__TASK DETAILS__: Reproduce the rows verbatim from the line with "Describe the element at coordinates (140, 724)" to the line with "The image size is (1280, 720).", both included.

Data entries
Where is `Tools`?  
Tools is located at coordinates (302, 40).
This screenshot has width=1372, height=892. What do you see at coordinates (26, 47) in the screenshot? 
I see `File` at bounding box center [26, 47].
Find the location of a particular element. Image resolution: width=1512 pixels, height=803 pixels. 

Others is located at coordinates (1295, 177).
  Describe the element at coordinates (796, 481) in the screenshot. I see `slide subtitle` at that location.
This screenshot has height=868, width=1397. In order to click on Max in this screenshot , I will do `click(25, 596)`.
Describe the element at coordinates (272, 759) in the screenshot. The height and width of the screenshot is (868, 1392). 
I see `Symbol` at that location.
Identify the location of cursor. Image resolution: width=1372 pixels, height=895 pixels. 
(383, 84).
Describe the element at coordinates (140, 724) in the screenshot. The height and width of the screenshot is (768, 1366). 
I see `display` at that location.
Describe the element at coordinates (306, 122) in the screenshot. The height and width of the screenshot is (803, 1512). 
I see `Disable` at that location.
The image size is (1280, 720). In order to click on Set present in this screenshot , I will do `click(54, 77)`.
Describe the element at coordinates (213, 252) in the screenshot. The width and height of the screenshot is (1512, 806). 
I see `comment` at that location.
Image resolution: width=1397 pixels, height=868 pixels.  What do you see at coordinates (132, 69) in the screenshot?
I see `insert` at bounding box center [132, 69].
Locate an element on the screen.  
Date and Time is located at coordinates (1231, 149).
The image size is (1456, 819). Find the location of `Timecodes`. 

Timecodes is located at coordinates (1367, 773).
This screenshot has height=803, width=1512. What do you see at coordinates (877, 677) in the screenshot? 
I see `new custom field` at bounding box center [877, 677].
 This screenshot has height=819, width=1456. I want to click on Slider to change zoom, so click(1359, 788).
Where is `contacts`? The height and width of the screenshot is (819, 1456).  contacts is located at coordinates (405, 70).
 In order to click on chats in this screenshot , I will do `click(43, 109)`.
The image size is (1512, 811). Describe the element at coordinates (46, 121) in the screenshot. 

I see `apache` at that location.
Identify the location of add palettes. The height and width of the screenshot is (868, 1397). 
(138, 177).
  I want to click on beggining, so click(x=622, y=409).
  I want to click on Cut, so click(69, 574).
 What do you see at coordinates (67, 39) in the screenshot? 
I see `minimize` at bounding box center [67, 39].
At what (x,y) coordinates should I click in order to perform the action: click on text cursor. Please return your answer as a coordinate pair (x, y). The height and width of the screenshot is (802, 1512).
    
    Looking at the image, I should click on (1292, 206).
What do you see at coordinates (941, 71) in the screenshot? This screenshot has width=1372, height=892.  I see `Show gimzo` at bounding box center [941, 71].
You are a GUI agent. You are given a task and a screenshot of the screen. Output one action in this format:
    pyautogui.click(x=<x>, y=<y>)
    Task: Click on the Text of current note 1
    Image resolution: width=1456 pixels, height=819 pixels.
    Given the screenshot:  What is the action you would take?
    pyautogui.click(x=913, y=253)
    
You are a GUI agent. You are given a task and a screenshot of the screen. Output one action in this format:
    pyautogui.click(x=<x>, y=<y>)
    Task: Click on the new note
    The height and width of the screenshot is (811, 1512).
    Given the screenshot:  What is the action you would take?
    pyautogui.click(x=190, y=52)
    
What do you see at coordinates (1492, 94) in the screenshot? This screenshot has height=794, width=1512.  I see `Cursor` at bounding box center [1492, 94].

__TASK RESULT__:
Describe the element at coordinates (140, 724) in the screenshot. The height and width of the screenshot is (768, 1366). 
I see `display` at that location.
Describe the element at coordinates (306, 122) in the screenshot. The height and width of the screenshot is (803, 1512). 
I see `Disable` at that location.
The image size is (1280, 720). In order to click on Set present in this screenshot , I will do `click(54, 77)`.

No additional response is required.